The network (model) handled by the sample code is 3 layers (input layer, hidden layer x 1, output layer). The activation function uses ReLU.

Tensor

1.1. Warm-up: numpy

Before PyTorch, first implement the network using numpy. Numpy doesn't have features for deep learning, gradients, You can build a simple neural network by implementing it manually.

import numpy as np

#N: Batch size
# D_in: Number of input dimensions
#H: Number of dimensions of hidden layer
# D_out: Number of output dimensions
N, D_in, H, D_out = 64, 1000, 100, 10

#Create random input data and teacher data
x = np.random.randn(N, D_in)
y = np.random.randn(N, D_out)

#Initialize the weight with a random value
w1 = np.random.randn(D_in, H)
w2 = np.random.randn(H, D_out)

learning_rate = 1e-6
for t in range(500):
    #Forward propagation:Calculates the predicted value y with the current weight value
    h = x.dot(w1)
    h_relu = np.maximum(h, 0)
    y_pred = h_relu.dot(w2)

    #Calculates and outputs the loss
    loss = np.square(y_pred - y).sum()
    print(t, loss)

    #With reference to the loss value, calculate the gradient of the weights w1 and w2 by back propagation.
    grad_y_pred = 2.0 * (y_pred - y)
    grad_w2 = h_relu.T.dot(grad_y_pred)
    grad_h_relu = grad_y_pred.dot(w2.T)
    grad_h = grad_h_relu.copy()
    grad_h[h < 0] = 0
    grad_w1 = x.T.dot(grad_h)

    #Update the weight.
    w1 -= learning_rate * grad_w1
    w2 -= learning_rate * grad_w2

When you run this code, you can see that the loss value is reduced and the learning is progressing.

1.2. PyTorch: Tensors

Numpy can't be calculated using the GPU, but PyTorch's Tensor can use the GPU to speed up numerical calculations. The tensor can also calculate the gradient, but for now, let's implement it manually, as in the numpy example above.

import torch


dtype = torch.float
device = torch.device("cpu")
# device = torch.device("cuda:0") #Uncomment here to run on the GPU.

#N: Batch size
# D_in: Number of input dimensions
#H: Number of dimensions of hidden layer
# D_out: Number of output dimensions
N, D_in, H, D_out = 64, 1000, 100, 10

#Create random input data and teacher data
x = torch.randn(N, D_in, device=device, dtype=dtype)
y = torch.randn(N, D_out, device=device, dtype=dtype)

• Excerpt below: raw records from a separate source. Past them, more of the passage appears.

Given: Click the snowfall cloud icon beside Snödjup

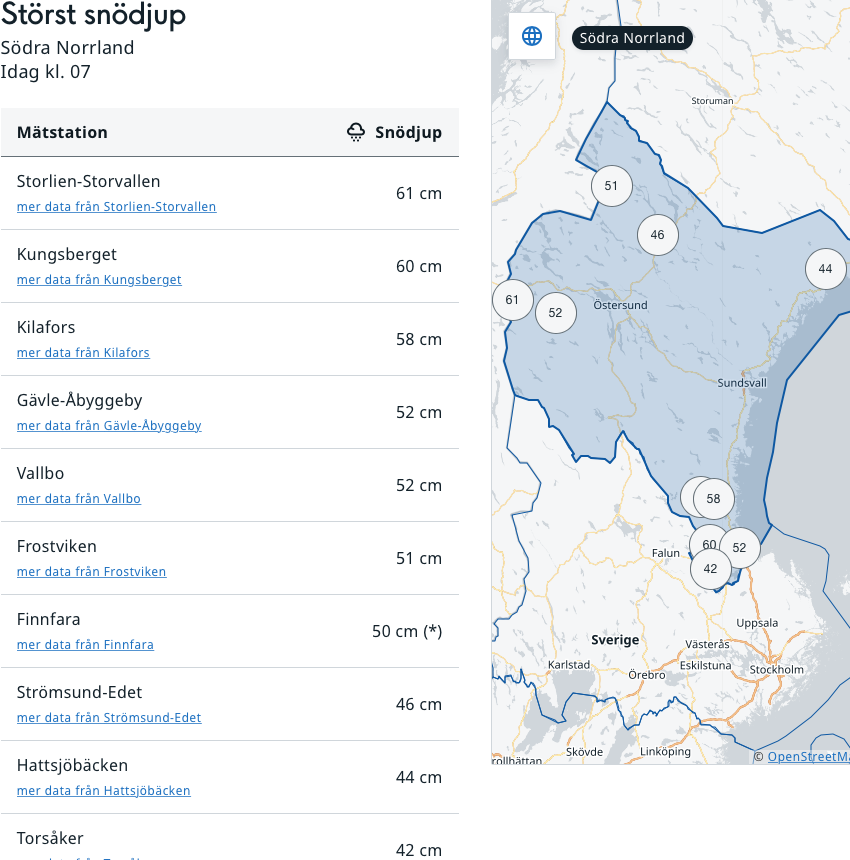Looking at the screenshot, I should pyautogui.click(x=356, y=132).
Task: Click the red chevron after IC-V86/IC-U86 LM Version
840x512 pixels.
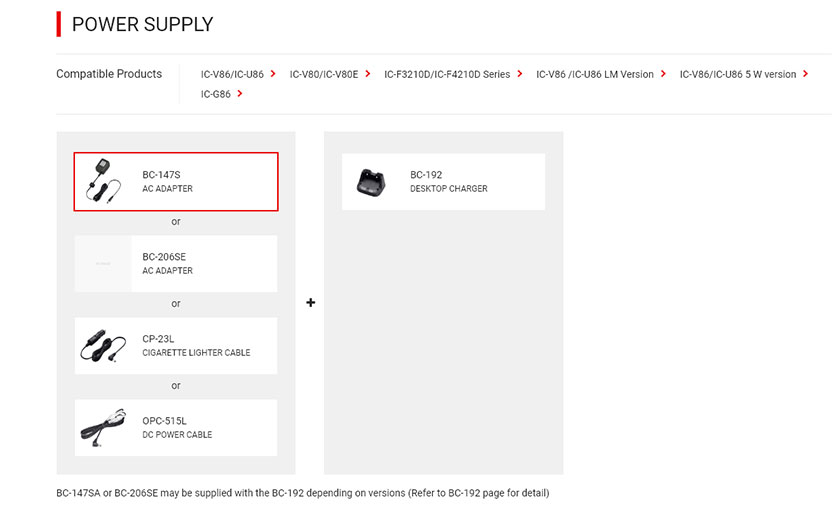Action: [663, 74]
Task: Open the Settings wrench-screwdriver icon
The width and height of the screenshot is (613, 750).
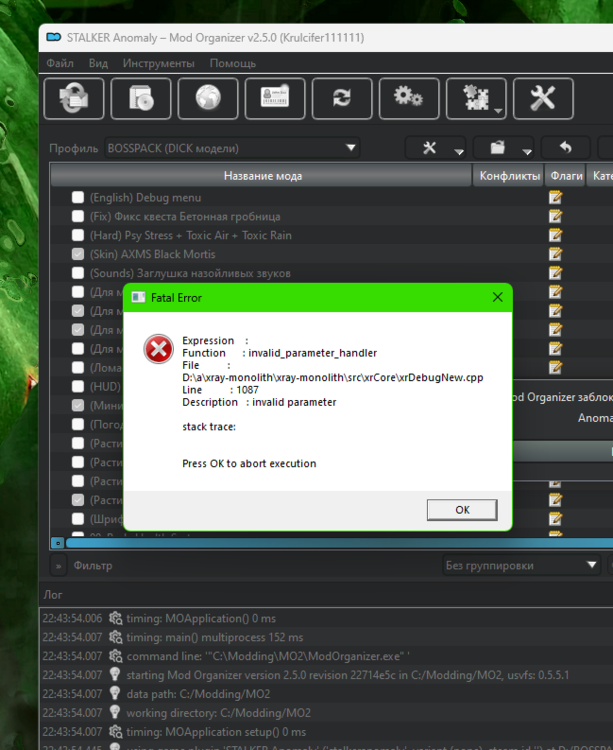Action: point(543,99)

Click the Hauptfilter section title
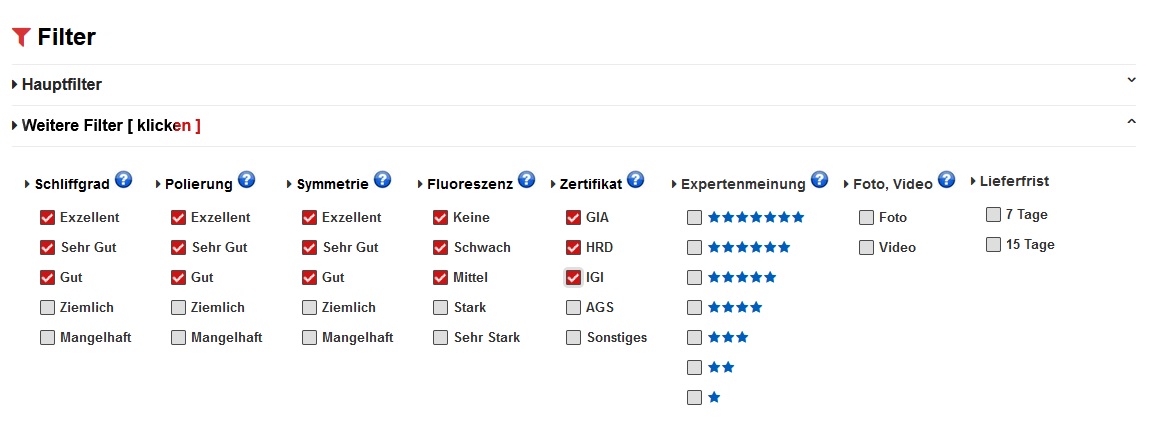click(x=61, y=85)
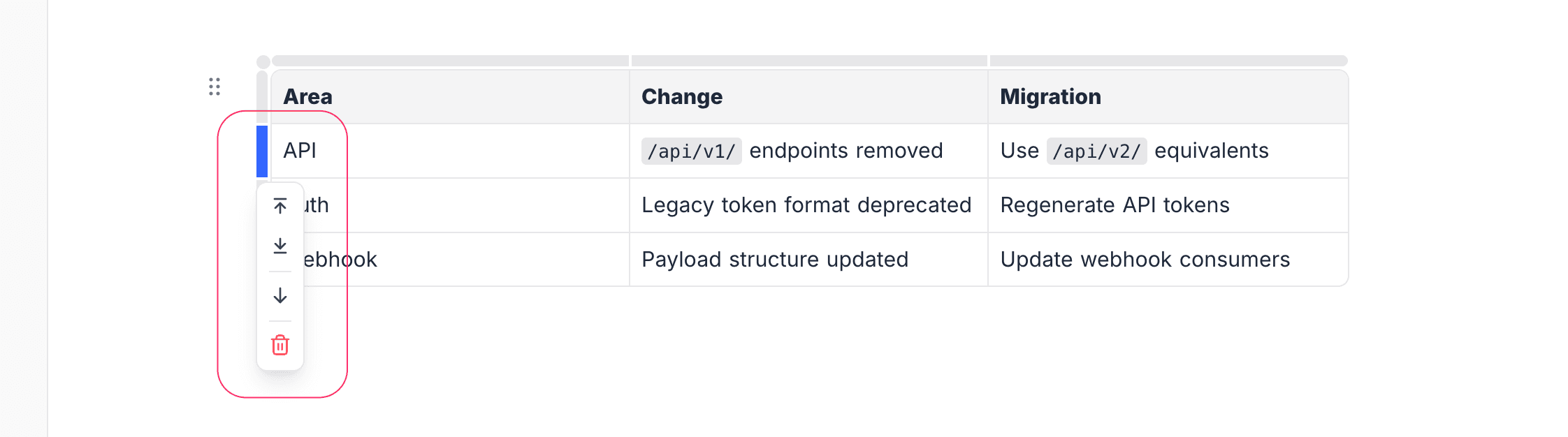
Task: Click the plain down arrow move-row icon
Action: pos(280,296)
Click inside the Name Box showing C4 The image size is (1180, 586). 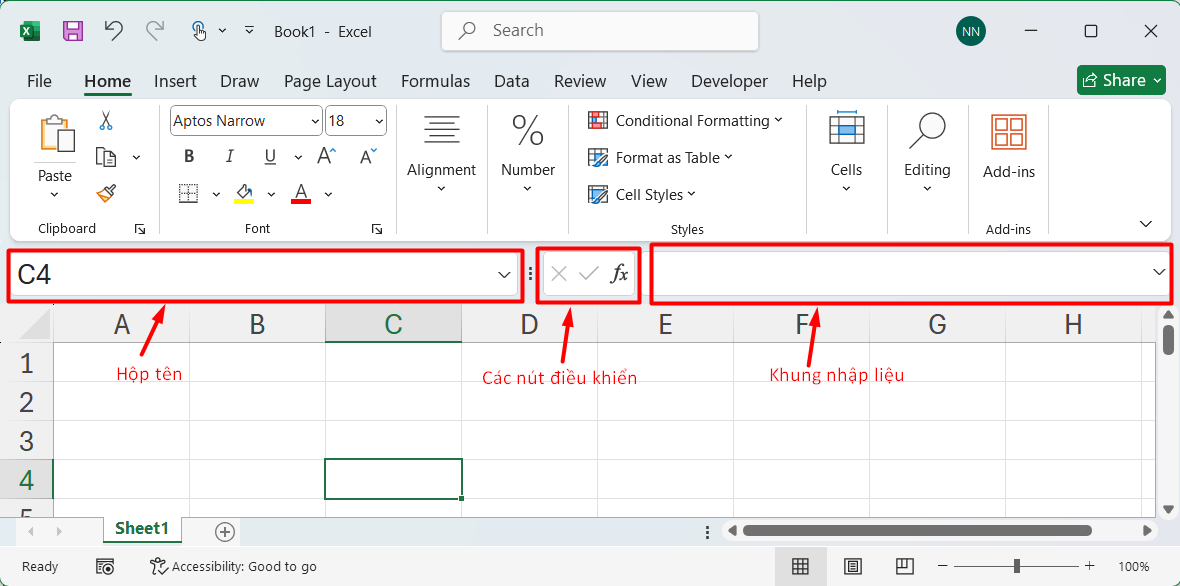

#Initialize the weight with a random value
w1 = torch.randn(D_in, H, device=device, dtype=dtype)
w2 = torch.randn(H, D_out, device=device, dtype=dtype)

learning_rate = 1e-6
for t in range(500):
    #Forward propagation:Calculates the predicted value y with the current weight value
    h = x.mm(w1)
    h_relu = h.clamp(min=0)
    y_pred = h_relu.mm(w2)

    #Calculates and outputs the loss
    loss = (y_pred - y).pow(2).sum().item()
    if t % 100 == 99:
        print(t, loss)

    #With reference to the loss value, calculate the gradient of the weights w1 and w2 by back propagation.
    grad_y_pred = 2.0 * (y_pred - y)
    grad_w2 = h_relu.t().mm(grad_y_pred)
    grad_h_relu = grad_y_pred.mm(w2.t())
    grad_h = grad_h_relu.clone()
    grad_h[h < 0] = 0
    grad_w1 = x.t().mm(grad_h)

    #Update weights using gradient descent
    w1 -= learning_rate * grad_w1
    w2 -= learning_rate * grad_w2

Even with this code, you can see that the loss value has decreased and the learning is progressing.

Autograd

2.1. PyTorch: Tensors and autograd

In the example above, we manually implemented forward and backpropagation, but you can use PyTorch's autograd package to automate the backpropagation calculation.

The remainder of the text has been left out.